Abstract

The prevalence and complexity of cardiovascular disease (CVD) in the West of Scotland are high with the aortic arch and abdominal aorta, particularly at increased risk of cardiovascular pathology. Stent deployment can be key in preventing further cardiovascular events, however, current stent design does not account for complex advanced CVD in these areas. This cadaveric study aimed to provide anatomical measurements requested by manufacturers to improve stent design and deployment in this target population. Nine cadavers (six females and three males; age range=82.7±10.4years) from the West of Scotland were dissected to expose the aortic arch and abdominal aorta. Digital callipers and protractors were used to collect data on vessel diameters (including taper), branch spacing, angles and presence of collaterals. CVD was present in all cadavers and ranged from mild plaque presence to aortic dissections. One possessed a bovine aortic arch variation. Supra-aortic vessels were approximately equally spaced, but the left common carotid had the most acute branching angle. Angulation of the arch from the coronal plane positively correlated with a deviation of the left subclavian artery (LSA) from the sternal midline (Spearman's coefficient r=0.82, p=0.01) which may impact surgical access. The origin of the vertebral artery on the LSA was also highly variable.
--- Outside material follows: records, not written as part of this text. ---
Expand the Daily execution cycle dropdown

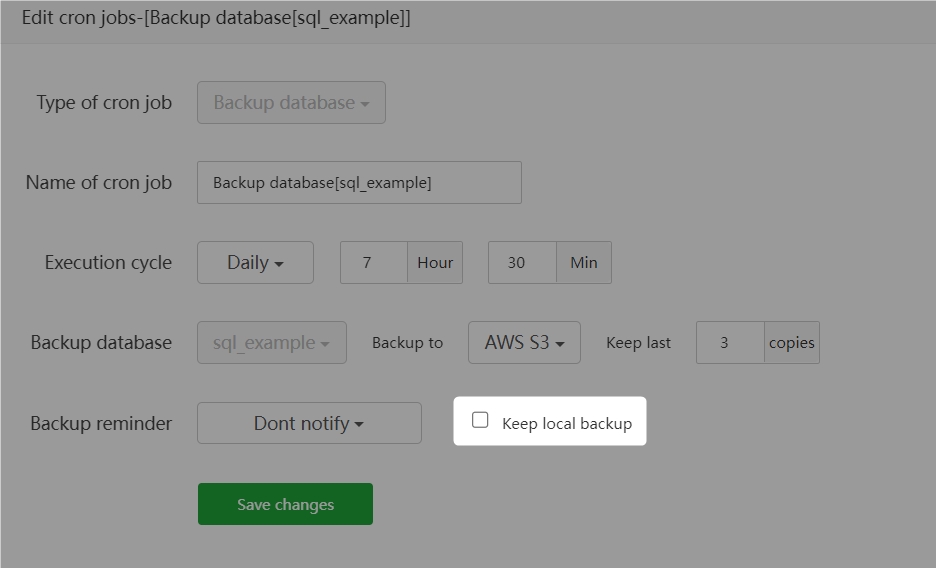coord(255,263)
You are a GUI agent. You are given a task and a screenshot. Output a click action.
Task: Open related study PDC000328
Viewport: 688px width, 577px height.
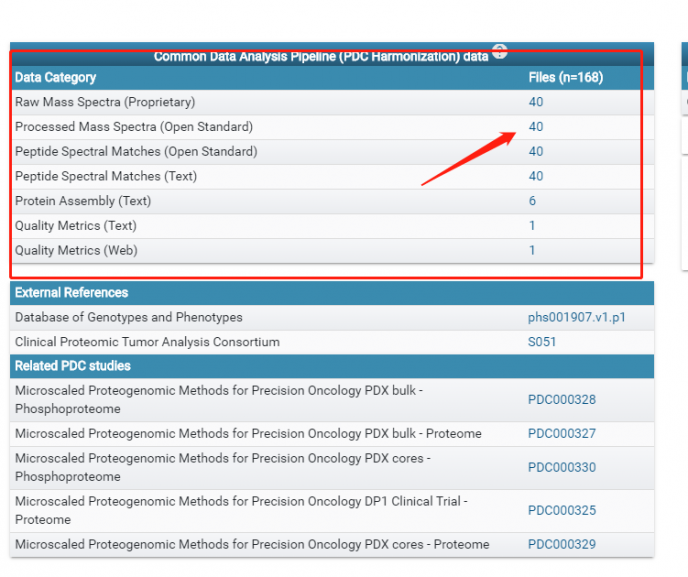[x=561, y=400]
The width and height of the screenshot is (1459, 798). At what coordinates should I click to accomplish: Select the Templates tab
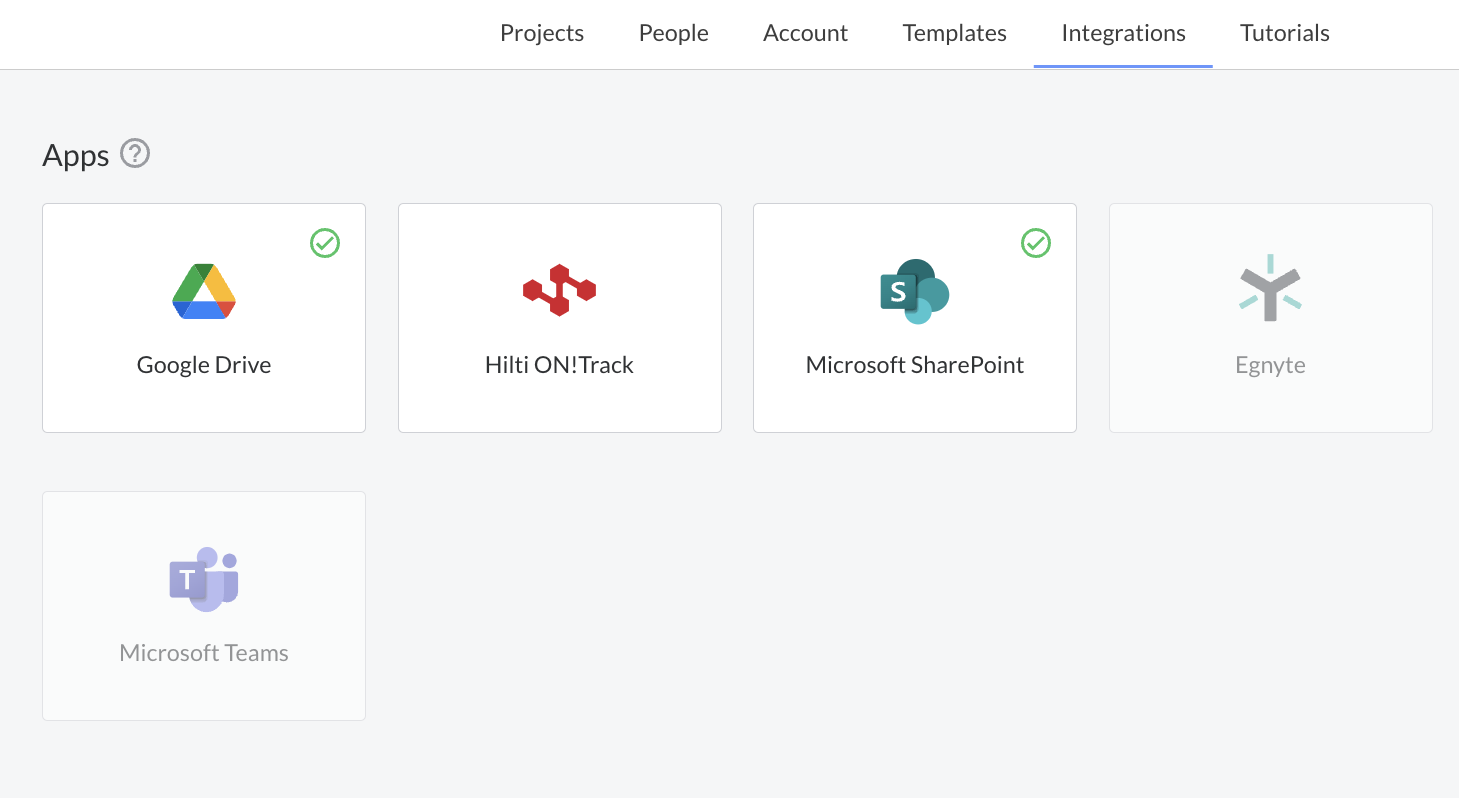954,33
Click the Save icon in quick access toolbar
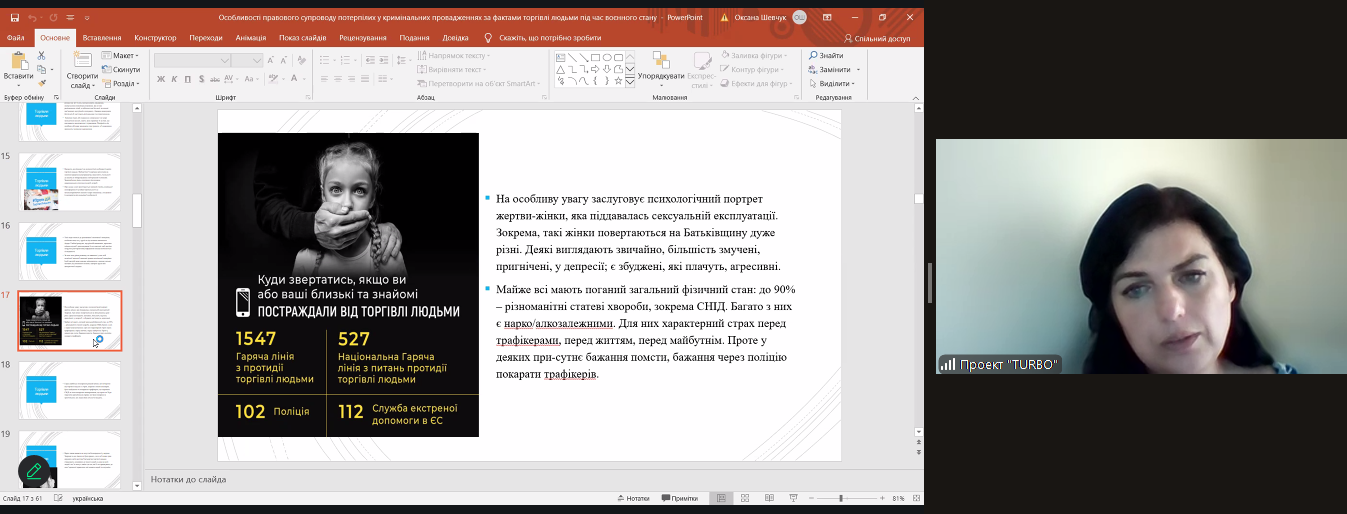1347x514 pixels. 15,17
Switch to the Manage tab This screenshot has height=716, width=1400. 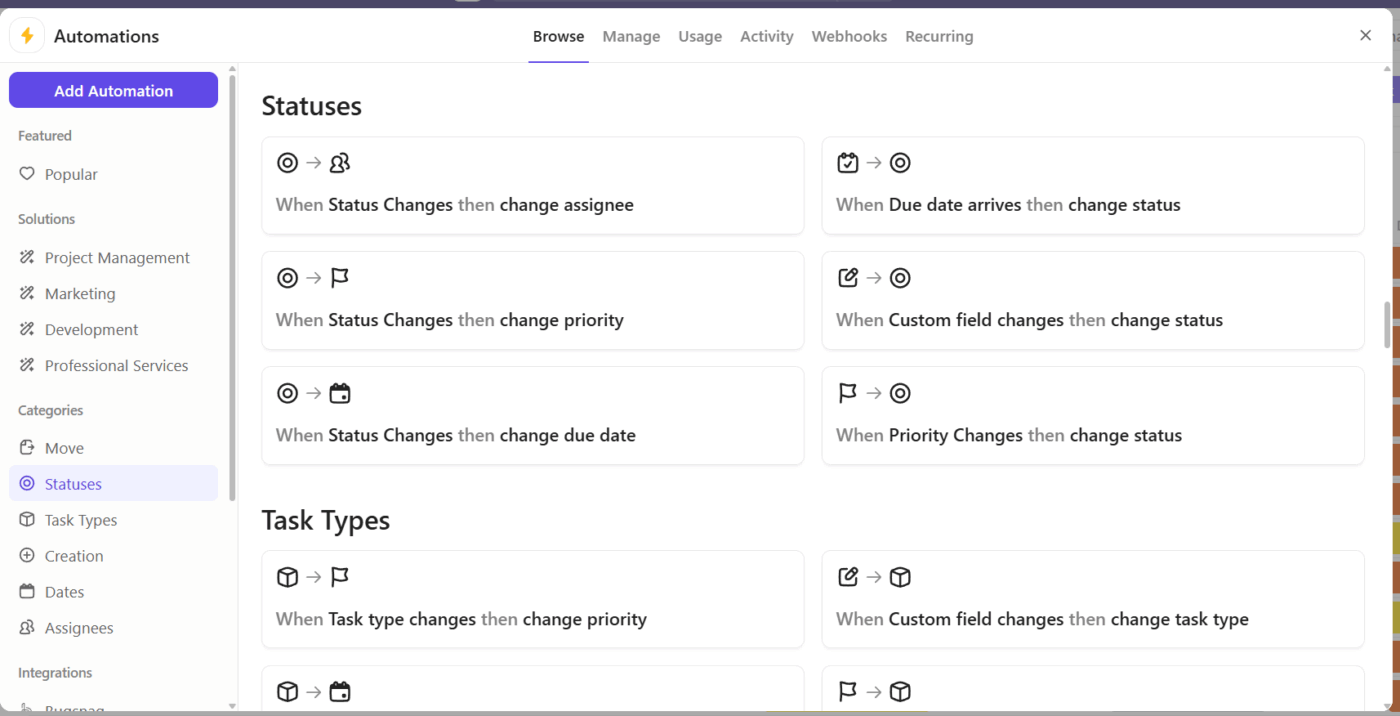(x=631, y=36)
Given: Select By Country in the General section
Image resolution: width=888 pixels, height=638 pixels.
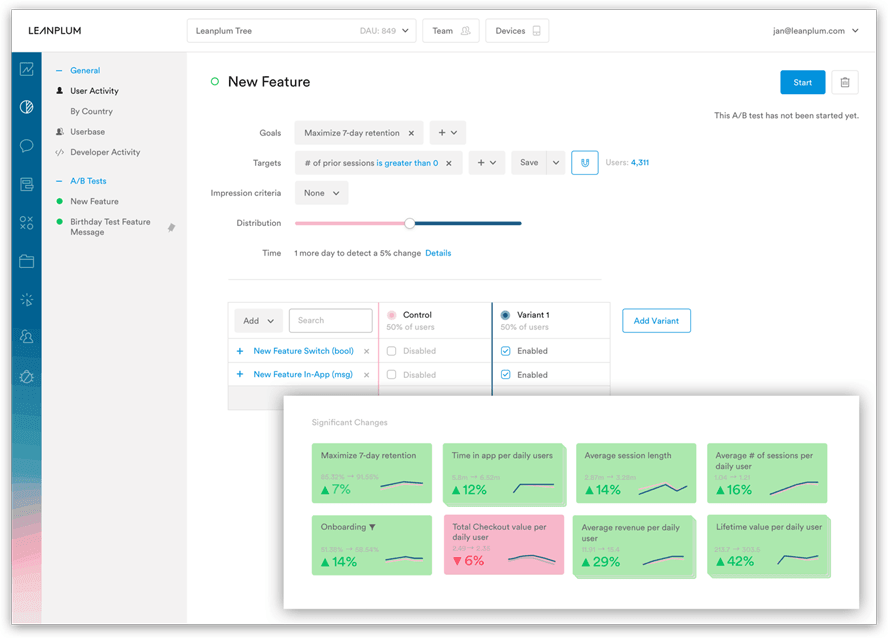Looking at the screenshot, I should 91,112.
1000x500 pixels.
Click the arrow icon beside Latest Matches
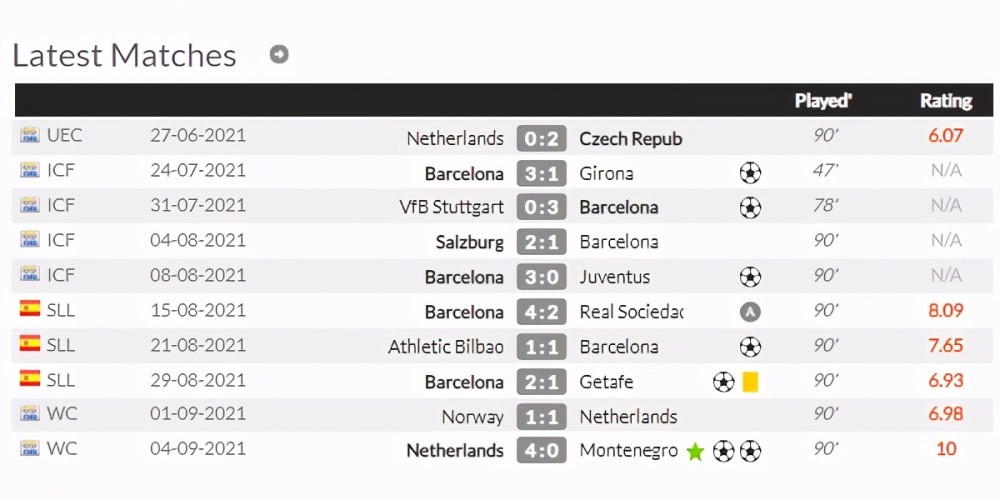click(279, 54)
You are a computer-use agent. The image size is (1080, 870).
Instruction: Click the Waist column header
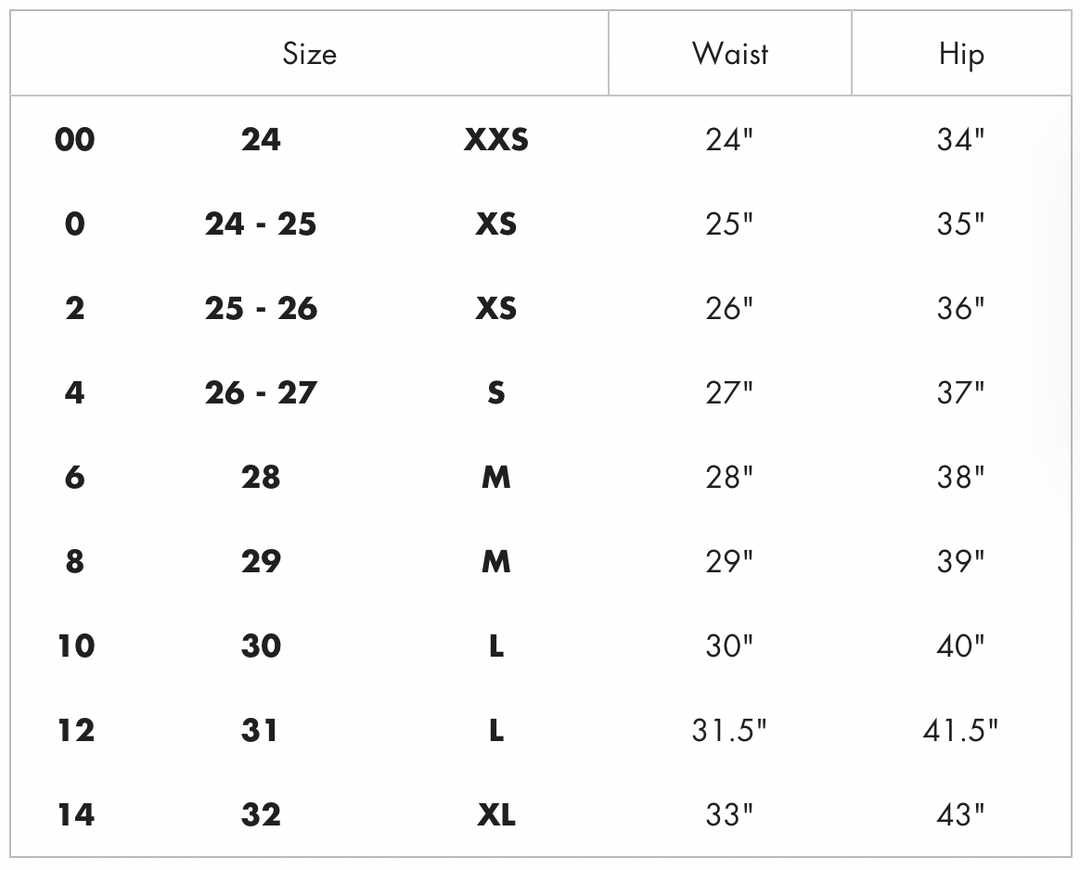coord(730,54)
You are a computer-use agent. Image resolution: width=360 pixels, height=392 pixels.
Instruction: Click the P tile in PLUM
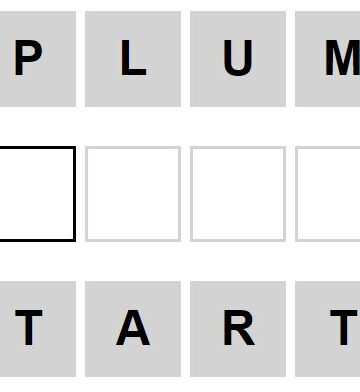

The diameter of the descending aorta decreased along its length from the aortic hiatus to superior mesenteric by 21±10% indicating a high degree of taper. The artery of Adamkiewicz was present in 33% and additional renal collaterals were present in 22%. 66% had tortuous vessels in the abdominal region. These results highlight the need for more data to aid the refinement of stent-graft design and deployment methods to ensure successful surgical intervention in this population.